Помогите решить задачу: Треть пути мотоциклист ехал со скоростью 85км\ч.Затем он снизил скорость на

1. 420:3=140 км -  1/3 части.
2. 85-15=70 км/ч - U велосипедиста на остальном участке.
3. 420-140=280 км  - остальной путь.
4. 280:70=4 ч
Ответ : за 4 часа  проехал мотоциклист остальной путь.

1) 420÷3=140(км)проехал мотоцикл со скоростью 85км/ч.
2) 85-15=70(км/ч)скорость такой скоростью он двигался после снижения скорости
3) 140×2=280(км) мотоцикл проехал со скоростью 70км/ч
4) 280÷70=4(ч)за столько времени он проехал оставшийся путь
Ответ:за 4 часа.

Problem Analysis

We are given that a motorcyclist initially traveled at a speed of 85 km/h and then reduced their speed by 15 km/h. We need to determine how many hours it took for the motorcyclist to cover the remaining distance, given that the total distance traveled was 420 km.

Solution

To solve this problem, we can follow these steps:

1. Calculate the distance covered at the initial speed of 85 km/h. 2. Calculate the remaining distance after reducing the speed by 15 km/h. 3. Determine the time taken to cover the remaining distance.

Let's calculate each step in detail.

Step 1: Distance covered at the initial speed of 85 km/h

To calculate the distance covered at the initial speed of 85 km/h, we can use the formula:

Distance = Speed × Time

Let's denote the time taken at the initial speed as t1.

The distance covered at the initial speed can be calculated as:

Distance1 = Speed1 × t1

Substituting the given values:

Distance1 = 85 km/h × t1

Step 2: Remaining distance after reducing the speed by 15 km/h

To calculate the remaining distance, we need to subtract the distance covered at the initial speed from the total distance.

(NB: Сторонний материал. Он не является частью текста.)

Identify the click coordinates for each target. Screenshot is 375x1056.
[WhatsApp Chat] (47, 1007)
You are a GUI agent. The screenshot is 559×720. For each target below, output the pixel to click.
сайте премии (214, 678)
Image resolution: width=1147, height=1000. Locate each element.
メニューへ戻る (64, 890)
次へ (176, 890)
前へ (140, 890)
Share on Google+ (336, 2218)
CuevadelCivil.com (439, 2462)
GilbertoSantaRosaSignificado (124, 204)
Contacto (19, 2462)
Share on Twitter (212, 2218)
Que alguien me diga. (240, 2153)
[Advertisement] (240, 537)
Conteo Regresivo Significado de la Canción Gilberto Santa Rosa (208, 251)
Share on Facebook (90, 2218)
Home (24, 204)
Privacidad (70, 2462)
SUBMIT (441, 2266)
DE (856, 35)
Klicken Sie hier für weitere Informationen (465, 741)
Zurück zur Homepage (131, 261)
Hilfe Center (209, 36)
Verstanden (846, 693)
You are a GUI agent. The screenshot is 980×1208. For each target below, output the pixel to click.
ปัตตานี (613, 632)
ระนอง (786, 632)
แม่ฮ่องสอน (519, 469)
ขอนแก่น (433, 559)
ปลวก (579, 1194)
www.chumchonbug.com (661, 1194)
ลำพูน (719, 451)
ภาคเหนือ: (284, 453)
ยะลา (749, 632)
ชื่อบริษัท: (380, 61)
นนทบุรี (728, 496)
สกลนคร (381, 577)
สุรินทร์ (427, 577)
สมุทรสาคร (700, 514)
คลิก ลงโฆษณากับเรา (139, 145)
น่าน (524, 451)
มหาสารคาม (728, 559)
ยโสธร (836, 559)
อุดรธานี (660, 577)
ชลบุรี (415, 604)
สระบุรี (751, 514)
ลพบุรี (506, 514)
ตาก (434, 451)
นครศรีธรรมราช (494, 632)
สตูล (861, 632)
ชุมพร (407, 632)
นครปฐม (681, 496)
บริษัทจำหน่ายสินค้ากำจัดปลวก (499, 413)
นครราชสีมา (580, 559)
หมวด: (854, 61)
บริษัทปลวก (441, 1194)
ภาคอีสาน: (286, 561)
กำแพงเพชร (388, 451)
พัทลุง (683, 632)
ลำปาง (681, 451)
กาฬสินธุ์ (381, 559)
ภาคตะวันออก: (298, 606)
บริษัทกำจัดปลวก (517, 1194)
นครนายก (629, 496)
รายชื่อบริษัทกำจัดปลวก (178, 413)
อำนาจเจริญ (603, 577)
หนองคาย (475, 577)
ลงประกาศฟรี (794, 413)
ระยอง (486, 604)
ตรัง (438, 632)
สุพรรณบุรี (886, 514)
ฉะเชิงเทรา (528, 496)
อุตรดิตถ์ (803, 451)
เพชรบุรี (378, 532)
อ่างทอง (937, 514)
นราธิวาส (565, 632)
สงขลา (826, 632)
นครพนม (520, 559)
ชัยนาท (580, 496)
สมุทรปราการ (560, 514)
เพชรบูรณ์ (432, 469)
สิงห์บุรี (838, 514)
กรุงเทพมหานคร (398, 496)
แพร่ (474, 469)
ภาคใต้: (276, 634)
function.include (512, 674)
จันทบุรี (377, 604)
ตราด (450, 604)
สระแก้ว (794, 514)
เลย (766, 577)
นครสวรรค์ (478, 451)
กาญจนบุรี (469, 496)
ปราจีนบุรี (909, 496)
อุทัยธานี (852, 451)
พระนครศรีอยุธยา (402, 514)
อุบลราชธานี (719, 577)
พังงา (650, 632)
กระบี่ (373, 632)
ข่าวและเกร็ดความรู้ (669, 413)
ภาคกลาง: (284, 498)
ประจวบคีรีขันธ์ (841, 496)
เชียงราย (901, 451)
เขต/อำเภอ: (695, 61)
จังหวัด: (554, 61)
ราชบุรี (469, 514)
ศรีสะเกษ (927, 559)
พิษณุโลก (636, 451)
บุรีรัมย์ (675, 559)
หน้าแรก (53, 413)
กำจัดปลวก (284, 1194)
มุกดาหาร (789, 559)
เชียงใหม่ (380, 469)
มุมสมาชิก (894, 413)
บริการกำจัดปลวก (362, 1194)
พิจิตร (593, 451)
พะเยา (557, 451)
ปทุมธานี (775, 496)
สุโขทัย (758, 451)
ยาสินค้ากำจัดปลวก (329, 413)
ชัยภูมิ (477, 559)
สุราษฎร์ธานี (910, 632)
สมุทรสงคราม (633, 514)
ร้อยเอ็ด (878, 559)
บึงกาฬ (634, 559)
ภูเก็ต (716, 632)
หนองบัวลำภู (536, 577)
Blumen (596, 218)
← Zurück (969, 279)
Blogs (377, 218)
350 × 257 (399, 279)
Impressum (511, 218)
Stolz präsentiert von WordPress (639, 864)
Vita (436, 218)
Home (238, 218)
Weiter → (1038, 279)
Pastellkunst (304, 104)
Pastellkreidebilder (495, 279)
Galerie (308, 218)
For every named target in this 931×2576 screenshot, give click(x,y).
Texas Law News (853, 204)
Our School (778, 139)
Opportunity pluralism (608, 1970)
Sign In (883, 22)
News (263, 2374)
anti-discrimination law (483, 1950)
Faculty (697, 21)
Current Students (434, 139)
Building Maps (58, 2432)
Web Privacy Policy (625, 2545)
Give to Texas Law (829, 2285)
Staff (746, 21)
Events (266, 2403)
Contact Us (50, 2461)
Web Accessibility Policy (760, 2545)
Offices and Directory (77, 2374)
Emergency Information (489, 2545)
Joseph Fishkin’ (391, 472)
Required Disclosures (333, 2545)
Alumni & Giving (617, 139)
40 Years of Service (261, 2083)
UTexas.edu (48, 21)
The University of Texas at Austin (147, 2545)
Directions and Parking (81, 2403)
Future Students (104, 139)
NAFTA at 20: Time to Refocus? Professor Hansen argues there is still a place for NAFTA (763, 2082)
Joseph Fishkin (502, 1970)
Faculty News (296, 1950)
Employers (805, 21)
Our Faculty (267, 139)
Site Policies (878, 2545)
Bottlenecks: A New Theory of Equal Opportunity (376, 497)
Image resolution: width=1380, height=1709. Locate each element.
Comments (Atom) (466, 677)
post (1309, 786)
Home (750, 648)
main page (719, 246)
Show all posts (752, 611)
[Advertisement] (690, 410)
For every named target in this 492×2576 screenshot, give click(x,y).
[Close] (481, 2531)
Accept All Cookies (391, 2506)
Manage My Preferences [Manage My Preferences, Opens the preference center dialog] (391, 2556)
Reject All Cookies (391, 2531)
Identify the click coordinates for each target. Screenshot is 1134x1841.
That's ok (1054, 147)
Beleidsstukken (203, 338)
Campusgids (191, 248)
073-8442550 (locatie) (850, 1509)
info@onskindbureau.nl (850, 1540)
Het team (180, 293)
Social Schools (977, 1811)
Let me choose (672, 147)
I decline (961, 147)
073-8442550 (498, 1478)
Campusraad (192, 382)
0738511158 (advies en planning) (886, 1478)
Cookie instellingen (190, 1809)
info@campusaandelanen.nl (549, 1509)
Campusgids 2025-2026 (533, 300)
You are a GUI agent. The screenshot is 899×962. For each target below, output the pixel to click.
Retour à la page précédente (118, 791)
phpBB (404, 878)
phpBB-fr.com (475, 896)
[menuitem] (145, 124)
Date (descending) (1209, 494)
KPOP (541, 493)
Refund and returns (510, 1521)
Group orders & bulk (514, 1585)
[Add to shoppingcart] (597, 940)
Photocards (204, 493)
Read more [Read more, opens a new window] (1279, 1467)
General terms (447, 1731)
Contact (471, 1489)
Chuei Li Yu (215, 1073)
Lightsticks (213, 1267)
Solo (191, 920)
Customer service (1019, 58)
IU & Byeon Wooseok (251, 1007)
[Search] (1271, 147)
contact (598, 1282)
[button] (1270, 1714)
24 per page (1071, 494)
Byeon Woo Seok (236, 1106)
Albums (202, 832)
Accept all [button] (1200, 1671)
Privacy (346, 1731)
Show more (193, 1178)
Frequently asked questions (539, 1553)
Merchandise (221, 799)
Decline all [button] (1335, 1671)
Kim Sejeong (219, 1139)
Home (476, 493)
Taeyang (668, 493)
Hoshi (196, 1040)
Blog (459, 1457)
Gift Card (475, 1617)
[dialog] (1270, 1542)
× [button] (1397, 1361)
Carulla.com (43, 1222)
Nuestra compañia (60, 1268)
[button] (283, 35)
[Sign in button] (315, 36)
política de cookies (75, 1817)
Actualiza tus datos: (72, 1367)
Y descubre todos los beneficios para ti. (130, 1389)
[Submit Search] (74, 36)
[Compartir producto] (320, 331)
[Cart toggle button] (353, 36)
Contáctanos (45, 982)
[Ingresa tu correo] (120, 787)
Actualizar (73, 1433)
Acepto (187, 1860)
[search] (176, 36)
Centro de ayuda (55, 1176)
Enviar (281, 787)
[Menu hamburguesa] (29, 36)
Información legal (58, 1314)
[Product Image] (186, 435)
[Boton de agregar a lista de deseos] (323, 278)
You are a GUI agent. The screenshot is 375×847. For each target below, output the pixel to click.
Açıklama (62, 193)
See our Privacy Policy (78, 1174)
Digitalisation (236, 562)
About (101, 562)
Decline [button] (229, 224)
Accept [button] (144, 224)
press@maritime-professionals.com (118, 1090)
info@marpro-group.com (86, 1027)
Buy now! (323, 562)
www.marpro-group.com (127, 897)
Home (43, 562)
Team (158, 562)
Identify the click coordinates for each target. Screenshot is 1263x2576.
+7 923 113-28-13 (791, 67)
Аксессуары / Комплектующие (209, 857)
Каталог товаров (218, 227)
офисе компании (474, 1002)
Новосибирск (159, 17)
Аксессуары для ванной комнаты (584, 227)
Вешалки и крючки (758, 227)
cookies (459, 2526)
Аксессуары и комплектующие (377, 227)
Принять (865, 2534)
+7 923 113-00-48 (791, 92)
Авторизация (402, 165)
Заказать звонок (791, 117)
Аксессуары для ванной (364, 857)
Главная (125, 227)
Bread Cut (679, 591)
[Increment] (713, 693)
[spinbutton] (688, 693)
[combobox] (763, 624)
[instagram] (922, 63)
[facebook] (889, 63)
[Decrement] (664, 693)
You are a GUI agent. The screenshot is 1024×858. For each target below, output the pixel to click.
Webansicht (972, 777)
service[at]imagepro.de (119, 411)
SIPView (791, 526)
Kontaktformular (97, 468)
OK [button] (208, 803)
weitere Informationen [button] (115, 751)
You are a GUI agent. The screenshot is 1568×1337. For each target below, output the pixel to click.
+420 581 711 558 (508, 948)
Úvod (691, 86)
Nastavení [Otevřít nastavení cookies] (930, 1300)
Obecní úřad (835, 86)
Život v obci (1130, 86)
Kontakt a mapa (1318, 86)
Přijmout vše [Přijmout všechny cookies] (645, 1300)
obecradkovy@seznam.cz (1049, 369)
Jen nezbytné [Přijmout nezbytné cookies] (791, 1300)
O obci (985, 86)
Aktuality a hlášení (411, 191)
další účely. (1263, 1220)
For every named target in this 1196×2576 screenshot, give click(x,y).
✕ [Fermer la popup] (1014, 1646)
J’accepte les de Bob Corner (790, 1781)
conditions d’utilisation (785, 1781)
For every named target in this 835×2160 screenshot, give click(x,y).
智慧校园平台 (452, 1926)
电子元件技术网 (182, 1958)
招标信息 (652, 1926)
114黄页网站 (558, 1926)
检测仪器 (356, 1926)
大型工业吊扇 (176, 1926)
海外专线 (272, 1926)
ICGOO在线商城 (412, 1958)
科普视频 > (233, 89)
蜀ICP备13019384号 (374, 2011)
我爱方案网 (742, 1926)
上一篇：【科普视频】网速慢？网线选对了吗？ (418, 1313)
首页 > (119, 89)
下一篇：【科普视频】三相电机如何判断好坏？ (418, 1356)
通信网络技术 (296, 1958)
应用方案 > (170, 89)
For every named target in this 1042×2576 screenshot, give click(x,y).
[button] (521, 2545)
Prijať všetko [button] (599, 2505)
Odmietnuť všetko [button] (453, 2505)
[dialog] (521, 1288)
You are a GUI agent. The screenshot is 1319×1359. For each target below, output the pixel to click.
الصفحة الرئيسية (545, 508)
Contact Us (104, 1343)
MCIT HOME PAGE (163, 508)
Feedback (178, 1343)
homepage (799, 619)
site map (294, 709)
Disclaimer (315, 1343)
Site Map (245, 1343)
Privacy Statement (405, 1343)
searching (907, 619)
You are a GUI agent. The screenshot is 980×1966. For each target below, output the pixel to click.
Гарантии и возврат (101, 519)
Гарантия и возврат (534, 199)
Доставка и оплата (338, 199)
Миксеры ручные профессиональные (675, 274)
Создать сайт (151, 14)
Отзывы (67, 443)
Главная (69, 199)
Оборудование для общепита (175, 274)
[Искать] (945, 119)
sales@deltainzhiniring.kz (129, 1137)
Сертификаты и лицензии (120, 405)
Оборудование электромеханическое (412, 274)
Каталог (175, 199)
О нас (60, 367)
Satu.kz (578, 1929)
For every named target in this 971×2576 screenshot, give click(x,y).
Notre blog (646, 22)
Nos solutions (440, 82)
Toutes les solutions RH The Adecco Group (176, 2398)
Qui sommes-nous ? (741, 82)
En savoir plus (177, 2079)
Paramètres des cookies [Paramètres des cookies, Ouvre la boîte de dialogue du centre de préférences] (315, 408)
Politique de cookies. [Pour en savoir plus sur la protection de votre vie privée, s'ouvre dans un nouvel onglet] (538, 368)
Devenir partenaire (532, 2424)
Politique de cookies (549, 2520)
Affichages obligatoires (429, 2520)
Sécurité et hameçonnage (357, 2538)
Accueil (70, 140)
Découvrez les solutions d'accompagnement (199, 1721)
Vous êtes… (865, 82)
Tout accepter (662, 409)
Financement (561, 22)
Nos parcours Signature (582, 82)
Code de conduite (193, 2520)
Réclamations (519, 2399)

Let's denote the remaining distance as Distance2.

Distance2 = Total Distance - Distance1

Substituting the given values:

Distance2 = 420 km - (85 km/h × t1)

Step 3: Time taken to cover the remaining distance

To calculate the time taken to cover the remaining distance, we can use the formula:

Time = Distance / Speed

Let's denote the time taken to cover the remaining distance as t2.

The time taken to cover the remaining distance can be calculated as:

t2 = Distance2 / Speed2

Substituting the given values:

t2 = (420 km - (85 km/h × t1)) / (85 km/h - 15 km/h)

Now, we have an equation with two variables, t1 and t2. We need to solve this equation to find the values of t1 and t2.

Let's solve this equation step by step.

1. Simplify the equation:

t2 = (420 km - 85 km/h × t1) / 70 km/h

2. Multiply both sides of the equation by 70 km/h:

70 km/h × t2 = 420 km - 85 km/h × t1

3. Rearrange the equation:

85 km/h × t1 + 70 km/h × t2 = 420 km

4. We can rewrite the equation as:

85t1 + 70t2 = 420

Now, we have a system of linear equations. We can solve this system to find the values of t1 and t2.

However, since we don't have enough information to solve the system, we cannot determine the exact values of t1 and t2. We need additional information, such as the relationship between t1 and t2, to solve the system.

Therefore, without additional information, we cannot determine the time taken to cover the remaining distance.

Please let me know if there is anything else I can help you with.